● GOAL OF THE EXERCISE
Copy the records from the line with "Open the オプション gear icon" to the line with "pyautogui.click(x=1204, y=41)", reproducing each line unchanged.

● GIVEN INFORMATION
--- --- ---

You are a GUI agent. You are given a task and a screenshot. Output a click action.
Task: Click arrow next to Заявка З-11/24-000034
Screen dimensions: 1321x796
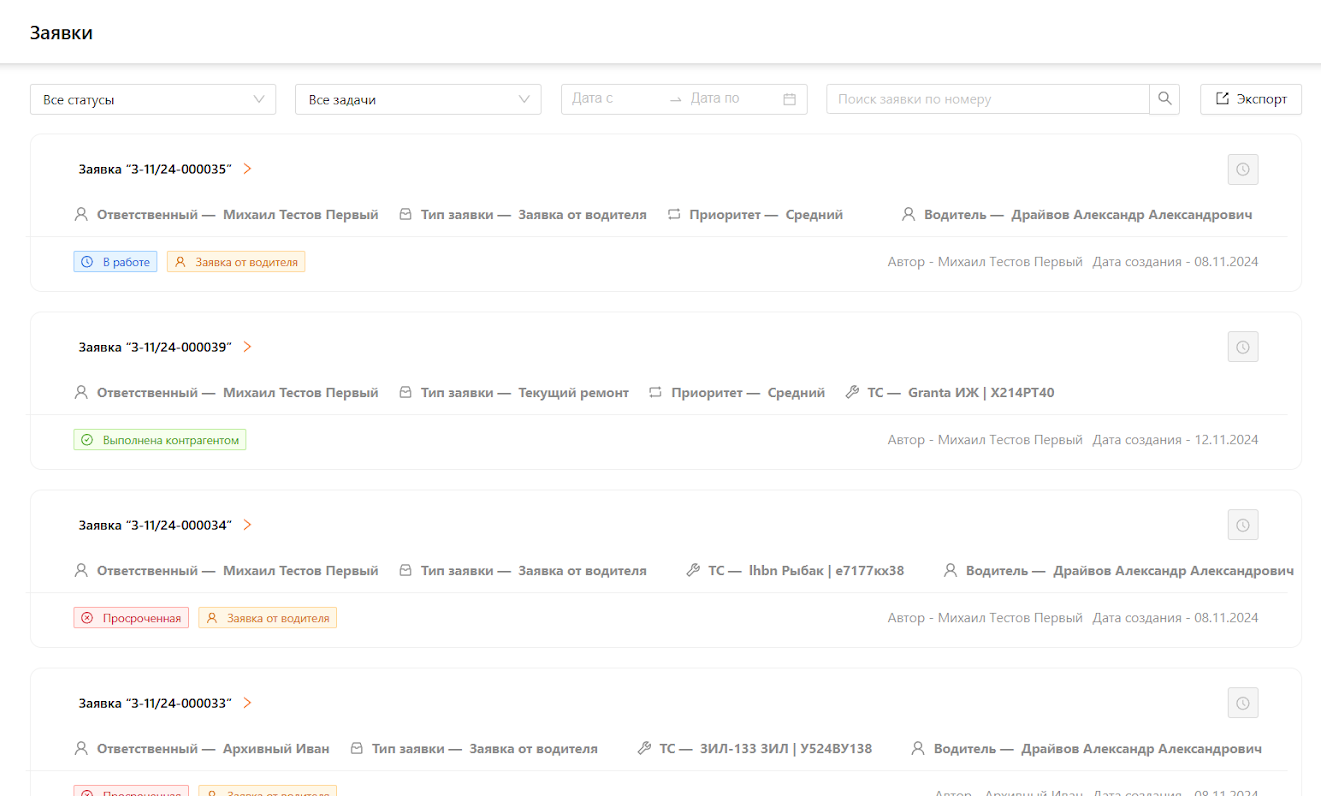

--- --- ---

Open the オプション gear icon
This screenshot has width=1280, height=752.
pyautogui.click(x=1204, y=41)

--- --- ---

● TASK RESULT
Open the オプション gear icon
This screenshot has width=1280, height=752.
pyautogui.click(x=1204, y=41)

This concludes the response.